Florida’s linebackers were an equal issue. Their problems were twofold: They struggled with the intricacies of the game, and McElwain prioritizing defenders who could turn, run, and make plays in space made them lighter against the run.

The same issues that plagued the unit a year ago appeared again on Saturday night when Kentucky snapped its 31-game losing streak.

Dan Mullen, Florida's new head coach, fields a defense featuring more flexibility and hybrid gap alignments. Todd Grantham, the Gators' defensive coordinator, likes to use lots of pre-snap movement. But the Gators have been fairly vanilla early in the season. They don’t have the talent to pull off what Mullen or Grantham want to achieve.

Gators defenders are still making routine errors, and gap discipline is non-existent. Two defenders often attack the same gap, leaving a massive void elsewhere.

Starting linebacker Vosean Joseph (No. 11) looked completely lost on Saturday. He consistently filled the wrong gap, pinching a gap further down than his assignment. Kentucky running back Benny Snell took full advantage:

Florida’s front struggles with all the little things, like reading the body position of a teammate and making the right adjustment, maintaining their width against inside runs, and the contain defender setting a hard edge.

Kentucky’s slew of option concepts made matters worse. This is brutal:

That’s on Joseph again. Florida’s edge defender pinched inside, losing his inside shoulder and conceding the edge. Scraping over the top and looping around the outside shoulder of his fellow linebacker would have allowed him to recover.

Defenders don’t do things haphazardly. The edge rusher pinched inside because he spotted it was a gap scheme, pull concept. Otherwise, he would have sat down, or charged into the backfield (as is normal vs. the option). Joseph didn’t adjust the way his teammate did.

Florida switched up its linebacking corps in the second half, with Rayshad Jackson subbing in for Joseph. Jackson, a redshirt sophomore, is a special teams whizz. However, he's made just 14 tackles in his collegiate career, with most of his production coming in garbage time against UAB in 2017.

Jackson isn’t an SEC-caliber linebacker and it showed, with the ugliness continuing, the wrong lanes being filled, and Kentucky’s option attack taking over:

Everyone was fooled on that play. A single-man quarterback counter sits somewhere in every playbook. Yet all of the Gators' second-level defenders cheated toward the play-fake, vacating space for Kentucky’s quarterback to take off and score.

Florida was missing its best off-ball linebacker, David Reese, due to an injury. But Reese is built similarly to the rest of his unit. He's a see-ball-get-ball guy who sorts through the trash and is excellent in space. Florida doesn't have anybody who can come downhill effectively and take on blocks.

That problem is compounded by the down linemen. The team's defensive line is its strength. But it’s another unit built around agility and first-step quickness rather than size.

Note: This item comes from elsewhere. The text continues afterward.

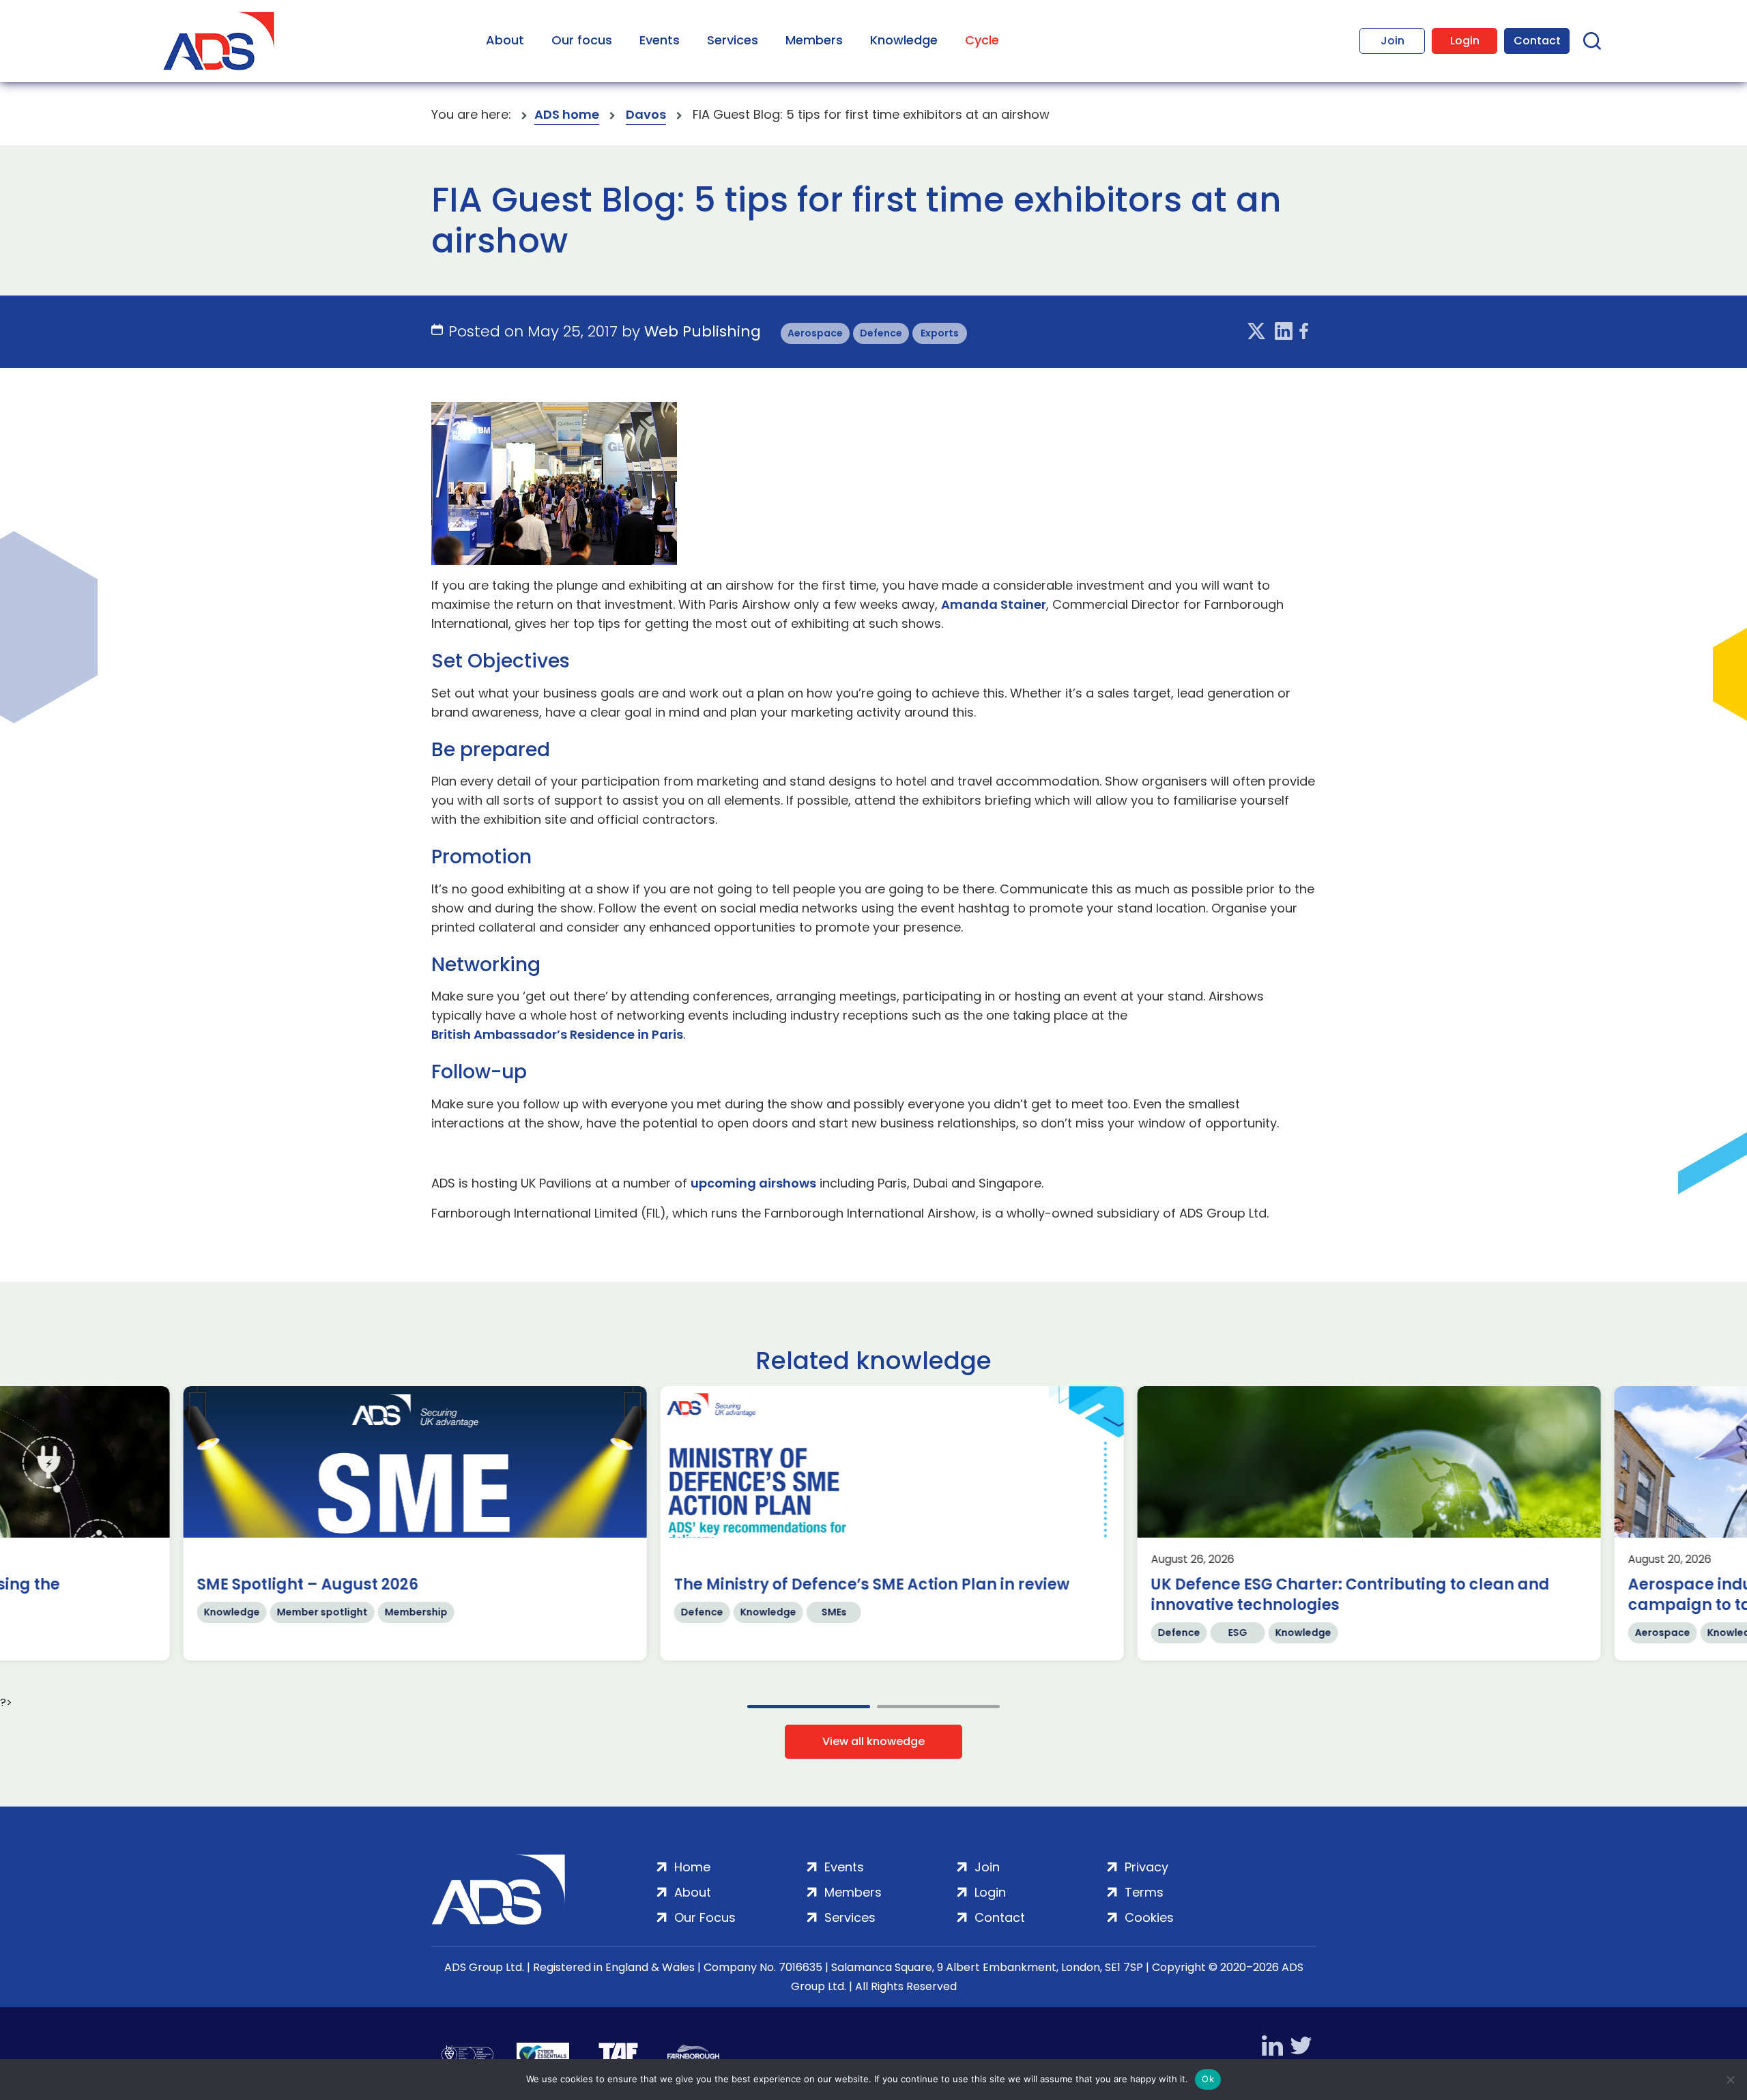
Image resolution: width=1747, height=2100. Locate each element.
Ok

Kentucky ran the Gators' defensive linemen off the ball over and over again on Saturday night:

In his postgame press conference, Mullen talked at length about the need to be more physical.

There isn’t an easy fix on the roster. An ill-equipped strength program has limited Florida for years. Top recruits haven’t developed into SEC-caliber starters, let alone stars.

The likes of CeCe Jefferson - who was suspended for a violation of team rules on Saturday - are more hype than substance. Take the decal and nameplates off, and you see a small, sluggish, ill-disciplined outfit.

Mullen and his staff have a much greater rebuilding job ahead of them than folks understand.